Singh came to Virginia Tech in 1986 as associate director of the Governor's School for the Gifted Program. She became a research associate in the College of Education the following year, and joined the faculty in 1989. She is a graduate of the Agra University in India, where she earned degrees in psychology and English. She received her doctorate in educational research and evaluation from Virginia Tech.
She has published and presented papers on the effect of part-time work on high-school grades, the effect of parental involvement on middle-school student achievement, and the effect of financial aid on college enrollment decisions. She also has researched vocational program enrollment and evaluation, and school-business partnerships. She teaches statistics and research methods courses required for all College of Education graduate students and frequently taken by social-science students in other Tech colleges. Last spring she received a Certificate of Teaching Excellence.
The NSF CAREER Award was established in 1994. It replaces the NSF Young Investigator Awards and three other NSF award programs, and incorporates their objectives into this new award.
With the award, Singh joins a select group of young Tech faculty members singled out by the NSF for early career support. In 1987, Charles Reinholtz, engineering, received the NSF Presidential Young Investigator Award for research in robotics and interactive spacial mechanism synthesis. In 1991, Craig Rogers, engineering, won the NSF Presidential Young Investigator Award for his work in developing intelligent material systems. 1992 Young Investigator Awards were given to Lamine Mili, engineering, for research in robust estimation theory, and Panayiotis Diplas, engineering, for research of hydrodynamic problems related to river mechanics. 1993 Young Investigator Awards went to Yilu Liu, engineering, for developing intelligent diagnostic methodologies for power equipment; James R. Martin, engineering, for research in predicting lateral movements in liquefied sands to more accurately predict earthquake damage; and Herve Marand, chemistry, for research and teaching in polymers.

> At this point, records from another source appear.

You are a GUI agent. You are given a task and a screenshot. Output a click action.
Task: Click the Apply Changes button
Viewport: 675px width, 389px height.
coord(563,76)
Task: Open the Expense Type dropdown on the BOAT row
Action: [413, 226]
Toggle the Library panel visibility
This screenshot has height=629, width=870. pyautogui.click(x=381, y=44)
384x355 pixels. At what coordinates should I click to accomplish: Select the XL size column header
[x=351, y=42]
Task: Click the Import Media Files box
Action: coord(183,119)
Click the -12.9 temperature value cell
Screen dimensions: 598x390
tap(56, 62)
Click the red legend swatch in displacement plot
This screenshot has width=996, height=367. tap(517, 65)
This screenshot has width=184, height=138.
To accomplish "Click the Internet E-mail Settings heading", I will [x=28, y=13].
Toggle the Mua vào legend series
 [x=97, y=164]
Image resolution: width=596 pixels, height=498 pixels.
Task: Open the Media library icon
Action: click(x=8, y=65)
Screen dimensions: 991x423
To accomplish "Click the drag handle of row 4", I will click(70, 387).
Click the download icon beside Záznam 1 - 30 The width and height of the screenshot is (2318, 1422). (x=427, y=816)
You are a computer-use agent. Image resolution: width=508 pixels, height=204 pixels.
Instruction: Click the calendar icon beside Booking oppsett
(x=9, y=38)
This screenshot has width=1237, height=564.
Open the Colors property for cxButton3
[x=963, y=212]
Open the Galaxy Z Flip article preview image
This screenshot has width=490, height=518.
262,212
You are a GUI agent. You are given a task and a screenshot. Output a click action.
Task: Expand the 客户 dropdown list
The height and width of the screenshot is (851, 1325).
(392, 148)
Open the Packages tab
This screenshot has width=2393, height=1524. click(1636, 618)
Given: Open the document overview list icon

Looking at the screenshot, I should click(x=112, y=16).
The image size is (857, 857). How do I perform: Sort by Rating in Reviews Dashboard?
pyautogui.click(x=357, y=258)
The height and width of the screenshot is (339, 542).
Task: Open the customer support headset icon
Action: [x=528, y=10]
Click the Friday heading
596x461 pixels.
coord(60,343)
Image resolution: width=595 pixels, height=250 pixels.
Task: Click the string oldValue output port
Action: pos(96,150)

In 1994, Imad L. Al-Qadi, engineering, won a Young Investigator Award for developing graduate and undergraduate courses in infrastructure management and assessment.
Singh's award brings to six the number of Faculty Early Career Development Awards given to Tech faculty members in 1995. In July, NSF announced CAREER Awards for George Filz, engineering, for research in the use of bentonite as a barrier to ground-water flow; Nancy Love, engineering, for developing a single-sludge biological process for treatment of industrial waste water; Guo-Quan Lu, engineering, for analyzing deformation and densification behavior of powdered materials as they solidify; Brian Tissue, chemistry, for using lasers to study the surface chemistry of new phosphor materials; and Clara Chan, mathematics, for her study of the use of polytopes to analyze algorithms.